Die Steinzeitfunde in Niederösterreich erzählen oft geglückte Fund-Geschichten von Archäologinnen, die sehr umsichtig an den Fundorten operieren mussten, weil jede Ausgrabung ein einmaliger Prozess ist, der die Richtung der Folgerungen bestimmt. Neben den Methoden der Ausgrabung, die dem Werden eines Bildes in der Kunst ähneln, interessiert mich zunächst die Debatte, wie die Funde der Venusfiguren mit einer matri-linearen Lebensorganisation im Paläolithikum, die den Vorstellungen von einer erdgebundenen, kosmologischen Kultur und einer egalitären Gesellschaft entsprechen, zusammenhängen könnten.

Ein zweites Forschungsfeld betrachtet die Funktion der Kunst in den Aborigine-Kulturen Australiens als Form einer futuristischen, indigenen Wissensproduktion, die im Mittelpunkt der kolonialen Verhandlungen steht. Das tiefe Zeitwissen der Aborigines ist in deren Geschichten und Mythen seit über 40’000 Jahren ungebrochen. Ihr Zeitbegriff ist nicht linear, ihr Umweltbewusstsein kulturell an ökologische, soziale und ökonomische Verantwortungen gebunden. Es wird mit der spezifischen Geologie der Wüstenlandschaft erzählt und heute noch als kartografische Kunst und in performativen Ritualen aktualisiert. Die Übertragung dieses alten Wissens über die letzten drei Generationen ist jedoch prekär und bedroht, ist von den Zerstörungen durch die Kolonialisierung und Kommerzialisierung auf dem Kunst- und Tourismusmarkt geprägt. Der postkoloniale Kampf um Landrechte, der seit den 1970er Jahren andauert, fokussiert auf die kulturellen Bindungen zur Landschaft und ihren Mythen, die Teil der kartografischen Kunst sind, aber vor australischen Gerichten verhandelt wird. In Matri Linear B werden besonders die Landkämpfe der Frauen zum Thema, deren kulturelle Praxis, die nur für Frauen bestimmt war, nicht in den Gerichtssälen des australischen Staates vorgetragen werden durfte.

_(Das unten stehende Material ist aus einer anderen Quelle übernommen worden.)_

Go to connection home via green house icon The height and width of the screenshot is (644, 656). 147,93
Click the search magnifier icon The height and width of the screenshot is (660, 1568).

Im Gesetz der Aborigines sind die kulturellen Übertragungen an Geheimnisträger gebunden, die innerhalb ihrer Geschlechter-Gruppen ihr mythisches, ökologisches und ökonomisches Wissen und die Verantwortung und Sorge für die Kult-Orte ‚ihrer‘ Landschaft tragen. Die Kunst, Kultur und Anthropologie werden zu konstituierenden Elementen der juristischen Verhandlungen, in denen es besonders wichtig wäre, die Subjekt-Objekt-Ordnungen der Anthropologie und der Ökologie zu verändern.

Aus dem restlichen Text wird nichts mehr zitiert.